[Opening Study text section]

Sven Quandt: "Regarding the young drivers, they need as many kilometres as possible. It is not necessary for them to be the fastest, especially in the first year. We think they have a lot to learn, but they must show their potential and not attack all the time. We have seen it is not easy and on rallies we have seen that on Sundays many drivers do not attack. So, we have to find their speed, which the cars can take."
Q: The Focus has been at its best on this type of event. Would you say that you are still the class leader on rough rallies?
Malcolm Wilson: "I would like to think so, but if you look at the New Zealand Rally, there was one stage which was 19 kms long and we had four drivers, two makes of tyres and they were all within 1.1 seconds of each other. We had an advantage towards the end of last year, but I think Corrado admitted that they have caught up and we have a fantastic championship. It will be very difficult. We still are in a strong position from a suspension point of view, which is a crucial area on these rallies. We have not stood still on this either. I would like to be sitting here on Sunday saying we have another Cyprus victory, but it will be very difficult."
Q: After New Zealand you announced that Harri (Rovanpera) would be staying with you until the end of the year on gravel rallies. Are we going to see Freddy Loix driving again or are there any decision on asphalt drivers for the team?
Corrado Provera: "We have not yet taken a final decision who will be driving. As soon as we make up our minds, I promise you it will go public to inform everyone, including the Belgian press."
Questions to the Floor:
Q: to Sven Quandt (David Williams - freelance): There is a possiblility of the team running three cars. If so, which drivers and which rallies?
Sven Quandt: "We will enter three cars only when we have the car reliable. It does not make sense to enter three cars when we still have problems with reliability."
Q: to Sven Quandt (David Williams - freelance): How long might that be?
Sven Quandt: "We think we will increase the performance in the next three rallies - the parts should arrive for Argentina. I think that is a major problem holding us back at the moment."

[Closing Study text section]
[Opening Provided data section]

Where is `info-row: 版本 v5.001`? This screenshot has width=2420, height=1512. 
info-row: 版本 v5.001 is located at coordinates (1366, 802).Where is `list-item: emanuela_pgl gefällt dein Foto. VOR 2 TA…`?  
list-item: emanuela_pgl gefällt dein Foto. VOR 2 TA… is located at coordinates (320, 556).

[Closing Provided data section]

= Work request 1 =
In the rally press conference, which area does Malcolm Wilson call crucial on rough rallies?
= Work request 2 =
Write the next part of the rally press conference transcript, picking up after its final line.

= Your response 1 =
Suspension.

= Your response 2 =
Q: from Eric Briquet (Auto Hebdo) - after the delays and the recce over the last two days, I want to know the feeling of each of the team managers.
Malcolm Wilson: "We are all in the same situation and it has created a lot of extra work for a lot of people to set up in a shorter timescale. We have incurred extra costs. But at the end of the day rally teams are a resourceful bunch and I think we all got on and the great thing is the rally will start with a full compliment of cars."
Sven Quandt: "We could have done with some more hours to get the car ready for the shakedown. We only did two laps and that is not enough for our car. On every shakedown we learn something. The guys are tired, so it is a bit short. It is no-one's fault and things like that can happen."
Corrado Provera: "To bring in a bit of humour, everyone was in the same boat!"
Q: from Fred Billet (L'Echappement): Concerning the changes of regulations, when do you think the manufacturers will find a union together to stablise the regulations?
Corrado Provera: "We are all agreeing on the fact that co-operating with the FIA is the best way to keep alive the championship and bring it the boost for the years to come. In this political sentence you have two pieces of information. We are all in the same position and the FIA listens to us all and this is very important."